● **OPERAZIONI DA SVOLGERE**:
**A)** Elenca tutti gli avvocati indicati nella sentenza del TAR Lazio sulla cittadinanza, ciascuno con la sigla del nome con cui compare.
**B)** Nella sentenza del TAR Lazio sulla cittadinanza, sostituisci "Roma" con "Milano" nel passo che parte da "sul ricorso numero" e arriva a "i relativi allegati.", poi riporta il passo così modificato.
**C)** Riprendi la sentenza del TAR Lazio sulla cittadinanza subito dopo l'ultima frase riportata e proseguine la stesura.

● **TESTO DI LETTURA**:
================

Pubblicato il 21/11/2022

N. 15408/2022 REG.PROV.COLL.

N. 01147/2018 REG.RIC.

REPUBBLICA ITALIANA

IN NOME DEL POPOLO ITALIANO

Il Tribunale Amministrativo Regionale per il Lazio

(Sezione Quinta Bis)

ha pronunciato la presente

SENTENZA

sul ricorso numero di registro generale 1147 del 2018, proposto da-OMISSIS-, rappresentato e difeso dall'avvocato G V, con domicilio digitale come da PEC da Registri di Giustizia e domicilio eletto presso lo studio dell’avv. V G in Roma, via Ugo De Carolis, successivamente rappresentato e difeso dagli avvocati S N, E B, con domicilio digitale come da PEC da Registri di Giustizia e domicilio eletto presso lo studio dell’avv. A S in Roma, viale Carso 23;

contro

Ministero dell'Interno, in persona del Ministro in carica, rappresentato e difeso dall'Avvocatura Generale dello Stato, domiciliataria ex lege in Roma, via dei Portoghesi, 12;

per l'annullamento del decreto del Ministero dell'interno di rigetto dell’istanza avente ad oggetto la concessione della cittadinanza italiana


Visti il ricorso e i relativi allegati.

================

● **ESTRATTO DEL DATASET**:

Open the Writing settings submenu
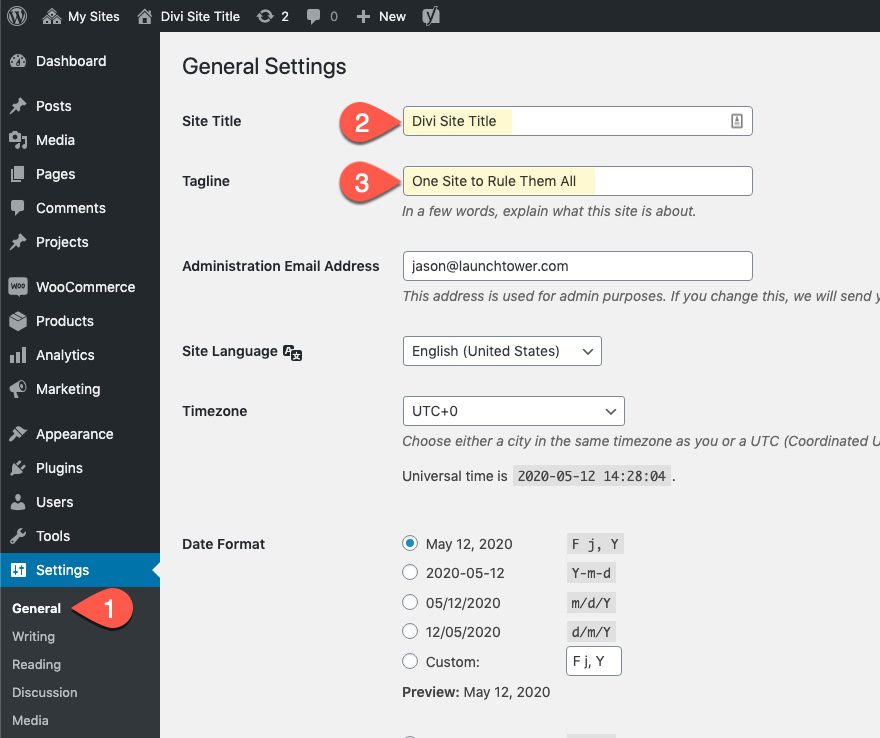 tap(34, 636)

================

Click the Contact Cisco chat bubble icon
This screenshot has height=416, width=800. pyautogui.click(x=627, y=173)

================

● **SOLUZIONI DEI QUESITI**:
**A)**
G V
V G
S N
E B
A S

**B)**
sul ricorso numero di registro generale 1147 del 2018, proposto da-OMISSIS-, rappresentato e difeso dall'avvocato G V, con domicilio digitale come da PEC da Registri di Giustizia e domicilio eletto presso lo studio dell’avv. V G in Milano, via Ugo De Carolis, successivamente rappresentato e difeso dagli avvocati S N, E B, con domicilio digitale come da PEC da Registri di Giustizia e domicilio eletto presso lo studio dell’avv. A S in Milano, viale Carso 23;

contro

Ministero dell'Interno, in persona del Ministro in carica, rappresentato e difeso dall'Avvocatura Generale dello Stato, domiciliataria ex lege in Milano, via dei Portoghesi, 12;

per l'annullamento del decreto del Ministero dell'interno di rigetto dell’istanza avente ad oggetto la concessione della cittadinanza italiana


Visti il ricorso e i relativi allegati.

**C)**
Visto l'atto di costituzione in giudizio di Ministero dell'Interno.

Visti tutti gli atti della causa.

Visto l'art. 87, comma 4-bis, cod.proc.amm..

Relatore all'udienza straordinaria di smaltimento dell'arretrato del giorno 24 ottobre 2022 la dott.ssa Ida Tascone e uditi per le parti i difensori come specificato nel verbale.

Ritenuto e considerato in fatto e diritto quanto segue.


FATTO e DIRITTO

Con ricorso notificato il 9 gennaio 2018 e depositato il 31 gennaio 2018 il ricorrente, cittadino albanese, ha impugnato il decreto n.-OMISSIS- del 12 ottobre 2017, notificato in data 11 novembre 2017, con il quale il Ministero dell’Interno ha respinto l’istanza presentata il giorno 8 maggio 2014, volta alla concessione della cittadinanza italiana ai sensi dell’art. 9 comma 1 lett. f) della L. n. 91 del 05 febbraio 1992.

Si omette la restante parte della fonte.